For completeness the old btrfs looks like this:
root@phoenix:/var/lib/lxc# btrfs fi u .
Overall:
Device size: 80.00GiB
Device allocated: 80.00GiB
Device unallocated: 1.00MiB
Device missing: 0.00B
Used: 69.33GiB
Free (estimated): 3.91GiB (min: 3.91GiB)
Free (statfs, df): 3.91GiB
Data ratio: 1.00
Metadata ratio: 1.00
Global reserve: 512.00MiB (used: 0.00B)
Multiple profiles: no
Data,single: Size:62.01GiB, Used:58.10GiB (93.70%)
/dev/mapper/nvme0_vg-lxc_20200626 62.01GiB
Metadata,single: Size:17.99GiB, Used:11.22GiB (62.41%)
/dev/mapper/nvme0_vg-lxc_20200626 17.99GiB
System,single: Size:4.00MiB, Used:16.00KiB (0.39%)
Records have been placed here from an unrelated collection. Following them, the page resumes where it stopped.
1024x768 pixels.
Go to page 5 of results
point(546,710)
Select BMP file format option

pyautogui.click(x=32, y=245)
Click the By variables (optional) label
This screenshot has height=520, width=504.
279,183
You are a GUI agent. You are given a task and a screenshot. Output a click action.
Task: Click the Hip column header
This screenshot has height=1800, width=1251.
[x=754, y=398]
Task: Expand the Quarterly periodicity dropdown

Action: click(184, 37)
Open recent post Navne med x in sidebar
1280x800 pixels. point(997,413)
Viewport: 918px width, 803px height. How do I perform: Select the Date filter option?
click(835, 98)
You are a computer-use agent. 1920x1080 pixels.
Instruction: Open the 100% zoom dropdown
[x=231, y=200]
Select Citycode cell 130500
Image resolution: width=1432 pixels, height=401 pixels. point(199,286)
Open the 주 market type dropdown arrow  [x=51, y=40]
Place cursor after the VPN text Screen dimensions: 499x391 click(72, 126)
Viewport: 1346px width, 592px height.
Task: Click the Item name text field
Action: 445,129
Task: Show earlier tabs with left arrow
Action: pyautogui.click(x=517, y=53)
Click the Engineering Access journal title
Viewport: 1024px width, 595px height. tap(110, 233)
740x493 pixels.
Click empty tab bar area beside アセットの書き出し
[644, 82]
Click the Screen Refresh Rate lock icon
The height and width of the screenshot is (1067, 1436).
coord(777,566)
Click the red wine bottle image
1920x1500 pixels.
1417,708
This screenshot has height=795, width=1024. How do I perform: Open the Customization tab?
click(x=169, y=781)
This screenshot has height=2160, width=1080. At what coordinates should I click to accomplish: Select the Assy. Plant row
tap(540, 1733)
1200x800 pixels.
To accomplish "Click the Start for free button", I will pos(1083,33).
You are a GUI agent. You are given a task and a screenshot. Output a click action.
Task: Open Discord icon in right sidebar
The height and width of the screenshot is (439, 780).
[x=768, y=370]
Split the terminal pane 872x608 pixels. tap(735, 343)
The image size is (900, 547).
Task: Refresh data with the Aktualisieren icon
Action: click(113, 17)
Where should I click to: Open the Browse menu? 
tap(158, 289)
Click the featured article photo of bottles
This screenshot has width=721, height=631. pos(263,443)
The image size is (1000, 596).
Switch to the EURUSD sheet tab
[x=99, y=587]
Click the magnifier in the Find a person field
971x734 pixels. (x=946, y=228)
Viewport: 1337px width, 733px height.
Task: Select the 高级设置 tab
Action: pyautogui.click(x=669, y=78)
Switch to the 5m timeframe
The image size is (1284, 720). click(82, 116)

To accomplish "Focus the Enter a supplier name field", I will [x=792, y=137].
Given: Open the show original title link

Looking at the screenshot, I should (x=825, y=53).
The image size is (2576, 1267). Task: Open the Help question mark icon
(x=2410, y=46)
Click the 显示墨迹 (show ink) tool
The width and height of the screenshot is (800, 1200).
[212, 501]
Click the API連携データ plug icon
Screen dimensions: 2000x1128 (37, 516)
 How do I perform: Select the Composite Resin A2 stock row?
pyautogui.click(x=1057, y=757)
/dev/mapper/nvme0_vg-lxc_20200626 4.00MiB
Unallocated:
/dev/mapper/nvme0_vg-lxc_20200626 1.00MiB
root@phoenix:/var/lib/lxc#
Any thoughts?
I realise that this filesystem stack is complex. The reason is that I
am running mariadb and I have used lvm to create a logical volume with a
xfs partition to hold the database as that is supposed to work better,
at least historically. Similar concerns with the qemu images. I'm
unsure of whether it gives me a sufficient performance difference to be
worth the extra complexity, and if I can't tell subjectively it is not
clear that the extra complexity is worthwhile.